Especially, when most TinyML applications employ microcontrollers (MCUs) to deploy AI models. In fact, MCUs are at the heart of a new premise at the intersection of AI and the Internet of Things (IoT) called Artificial Intelligence of Things or AIoT. Steve Tateosian, VP of IoT Compute and Wireless at Infineon, calls AIoT a natural evolution enabled by TinyML.
But how does TinyML bridge the gap between machine learning (ML) and embedded systems? What role will suppliers of microcontrollers and other embedded processors play in facilitating the production-ready deep learning models? Infineon’s Imagimob deal and other tie-ups between embedded processors and ML software houses provide some clarity.
For a start, what’s required is more sophisticated TinyML models, and that calls for more innovation at the software solutions level for specific use cases. Here, it’s worth mentioning that Imagimob has been working closely with embedded processor suppliers like Syntiant before the acquisition. It has demoed its TinyML platform on Syntiant’s NDP120 neural decision processor in 2022.
Figure 1 AI chips powered by TinyML platforms can be used to quickly and easily implement vision, sound-event detection (SED), keyword spotting, and speech processing capabilities in a variety of applications. Source: Syntiant
Likewise, Infineon teamed up with another supplier of TinyML-based AI models, Edge Impulse, to prep its PSoC 6 microcontrollers for edge-based ML applications. Edge Impulse’s platform streamlines the entire process of collecting and structuring datasets, designing ML algorithms with ready-made building blocks, validating the models with real-time data, and deploying the fully optimized production-ready result to a microcontroller like PSoC 6.

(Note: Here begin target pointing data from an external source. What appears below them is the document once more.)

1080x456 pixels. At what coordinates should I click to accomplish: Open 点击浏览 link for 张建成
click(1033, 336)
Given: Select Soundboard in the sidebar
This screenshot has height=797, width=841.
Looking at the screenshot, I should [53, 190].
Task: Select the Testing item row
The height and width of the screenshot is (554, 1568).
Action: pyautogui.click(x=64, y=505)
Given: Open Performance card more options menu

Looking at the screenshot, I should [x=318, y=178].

So, by collaborating with a software house specializing in TinyML-based AI models, Infineon wanted to lower the barriers to running TinyML models on its MCUs. The TinyML platform offered by software houses like Imagimob and Edge Impulse allows developers to go from data collection to deployment on an edge device in minutes.
Such tie-ups are aimed at adopting and accelerating ML applications such as sound event detection, keyword spotting, fall detection, anomaly detection, and gesture detection. Here, MCU suppliers are trying to accelerate the adoption of TinyML for the microwatt era of smart and flexible battery-powered devices.
Figure 2 Embedded system developers use Imagimob AI to build production-ready models for a range of use cases such as audio, gesture recognition, human motion, predictive maintenance, and material detection. Source: Imagimob
According to David Lobina, Artificial Intelligence & Machine Learning research analyst at ABI Research, any sensory data from an environment can have an ML model applied to that data. “However, ambient sensing and audio processing remain the most common applications in TinyML.”
Take the case of the Imagimob AI platform that includes a built-in fall detection starter project. It comprises an annotated dataset with metadata (video) and a pre-trained ML model (in h5-format) to detect when a person falls from a belt-mounted device using inertial measurement unit (IMU) data. So, a developer can use the fall detection model and improve it by collecting more data.
Figure 3 Imagimob AI is an end-to-end development platform for machine learning on edge devices. Source: Imagimob
Founded in 2013, Imagimob offers a quick-start development system for on-device TinyML as well as “automatic machine learning” or AutoML solutions. Its acquisition by Infineon underscores the need for collaboration between embedded processor suppliers and TinyML platform providers in order to bring the advantages of AI/ML to embedded systems.